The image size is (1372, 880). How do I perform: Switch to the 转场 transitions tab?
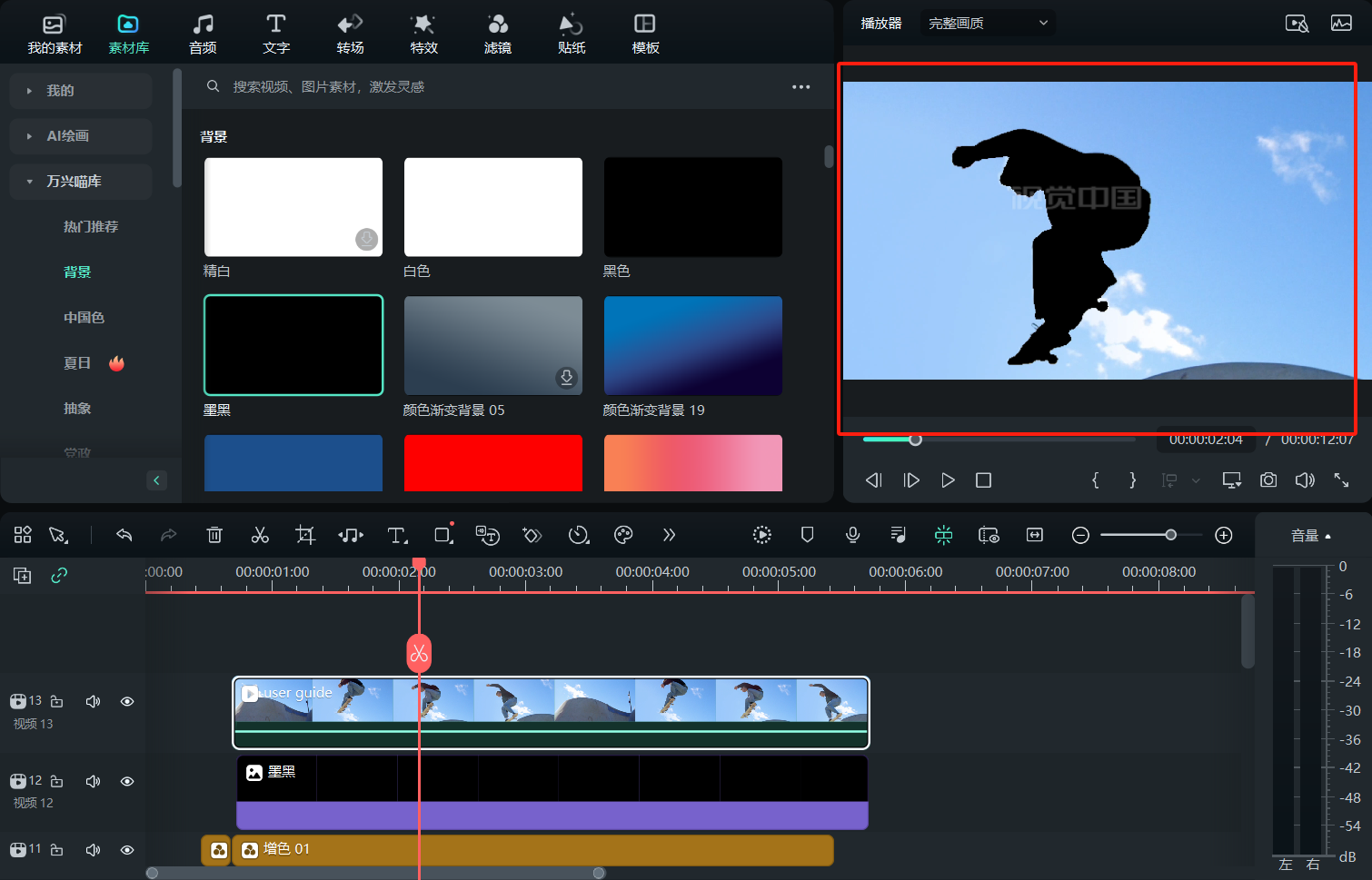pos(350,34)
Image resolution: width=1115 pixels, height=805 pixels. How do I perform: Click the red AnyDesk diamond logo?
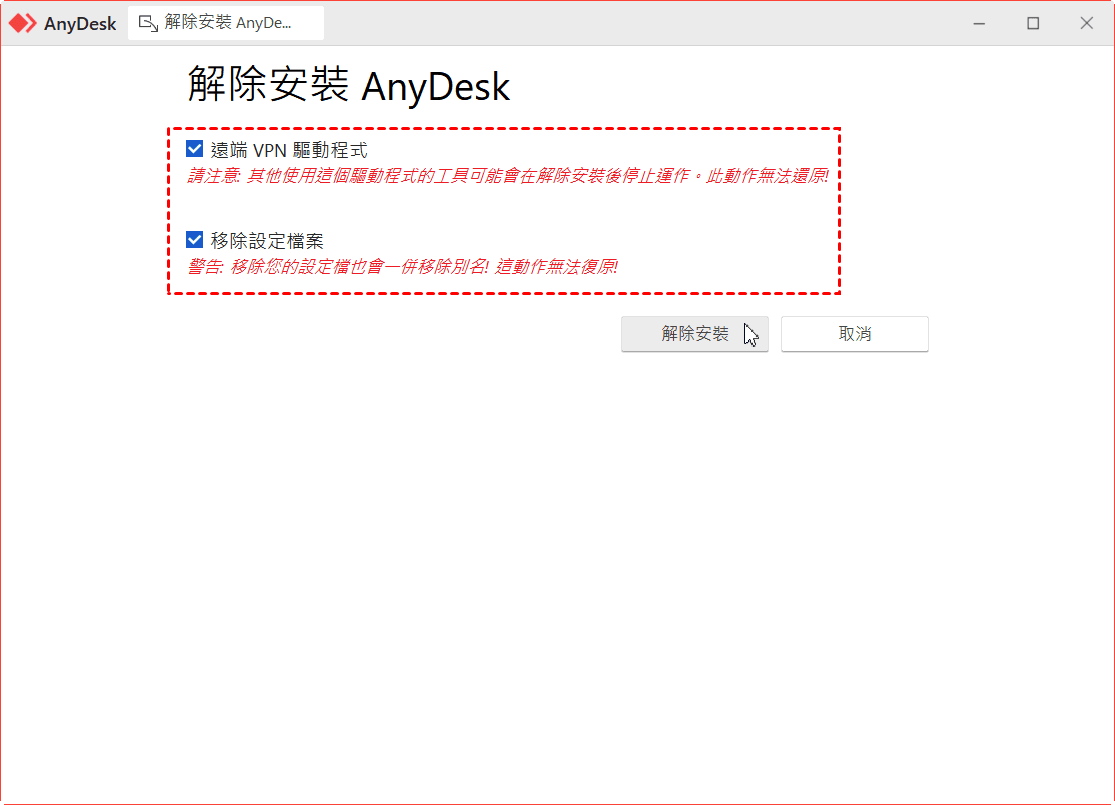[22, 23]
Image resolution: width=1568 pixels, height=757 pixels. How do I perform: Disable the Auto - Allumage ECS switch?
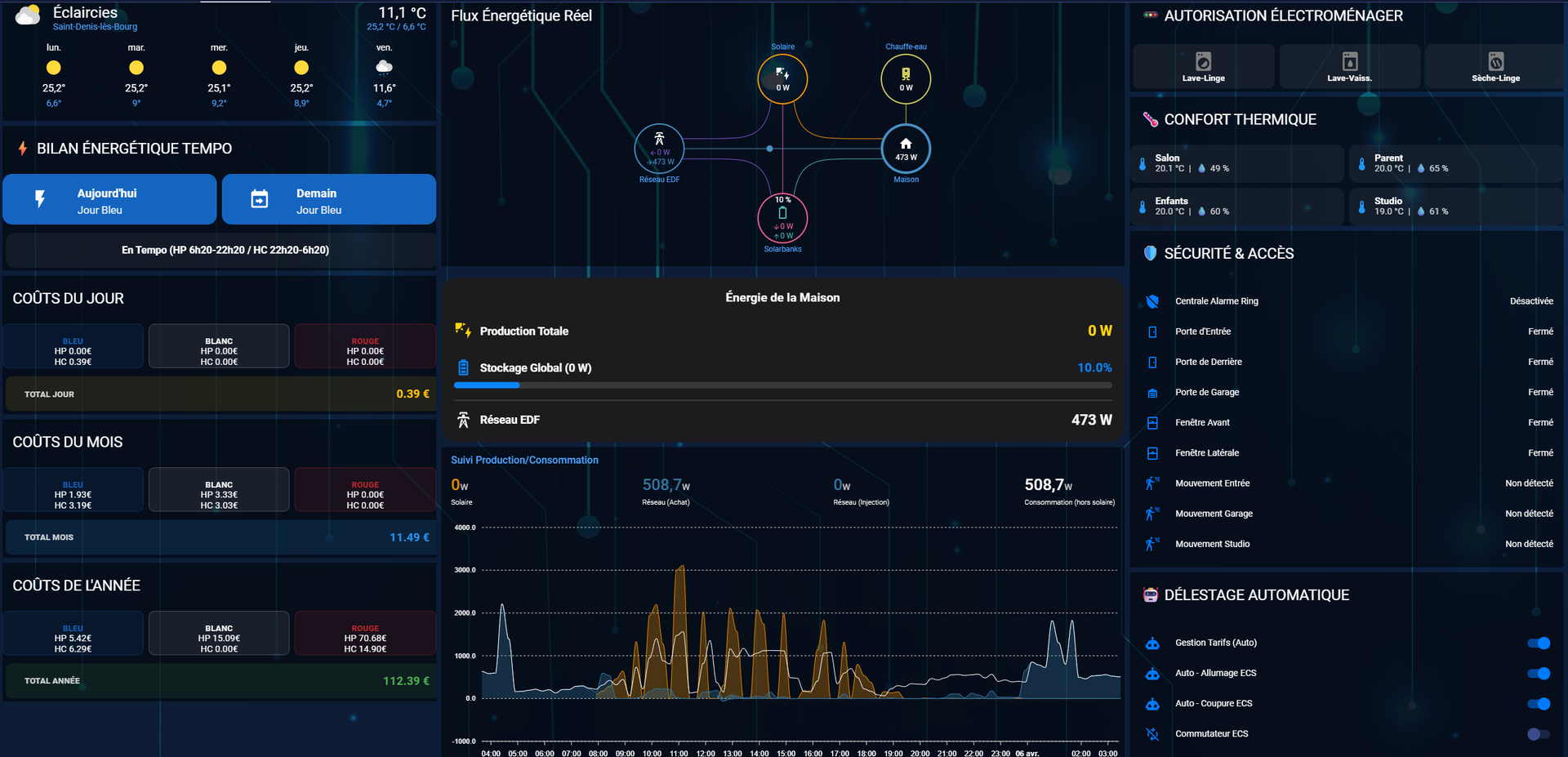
--------------------------------------------------
INSTRUCTIONS FOR THE TASK: For each line above, output its wording exactly and leave out any picture.

EXERCISE ANSWER:
The image size is (1372, 880). How do I perform: Switch to the 转场 transitions tab?
pos(350,34)
Image resolution: width=1115 pixels, height=805 pixels. How do I perform: Click the red AnyDesk diamond logo?
[22, 23]
Image resolution: width=1568 pixels, height=757 pixels. How do I perform: Disable the Auto - Allumage ECS switch?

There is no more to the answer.